Passage shown:
──────────
That's it, really, and I love it. Nothing makes me snap out of it like being assigned a role from Paw Patrol by my two year old, and going off on some rescue mission. It's pure bliss.
Absolutely. Kids can be physically more tiring because you're carrying them often, they create a lot more household cleanup kind of work and sometimes keep you up at night. But playing with them, reading them a book etc is such an amazing way to relax and disconnect from work. Really makes me instantly relaxed and happy just doing something simple like putting her to bed and reading a story together.
On reading your original post again, what you experienced (both being super exhausted after work, and a shower helping) resonates with my what I felt early on in my career.
Things that helped were
- Take care of primary needs during the workday. Eat, drink, bathroom breaks. The basics. I could get so caught up I would forget about those things.
- More experience helps. Work is still incredibly taxing mentally, but as I've grown a bit more battle worn I don't have to second guess whether my work is good enough all the time, which is also exhausting. Being introverted, having been in the same place for a while (not to mention - being remote) also helps, I'm not being bombarded with people I don't know any more since I know them all.
──────────
Data excerpt:
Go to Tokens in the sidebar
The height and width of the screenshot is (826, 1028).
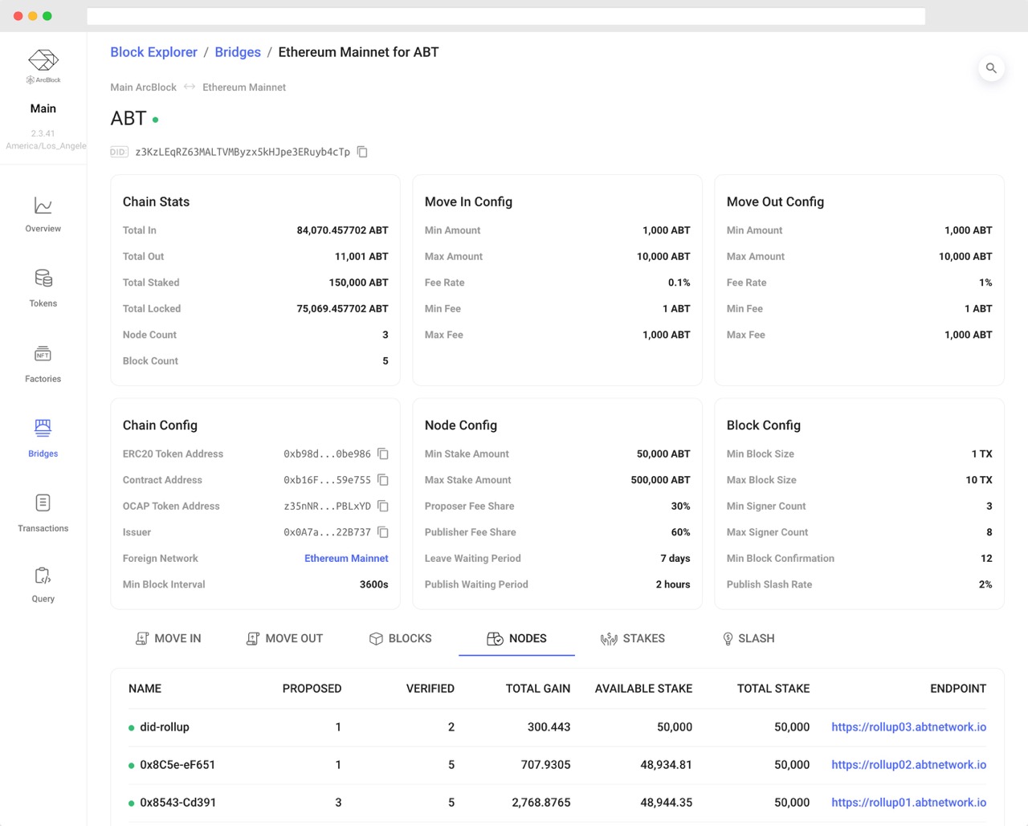[43, 288]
──────────
What you are asked to do:
Copy the comments about unwinding after work from "That's it, really, and" up to and including "It's pure bliss.". The listing has no connection to the comments about unwinding after work.

Answer to the exercise:
That's it, really, and I love it. Nothing makes me snap out of it like being assigned a role from Paw Patrol by my two year old, and going off on some rescue mission. It's pure bliss.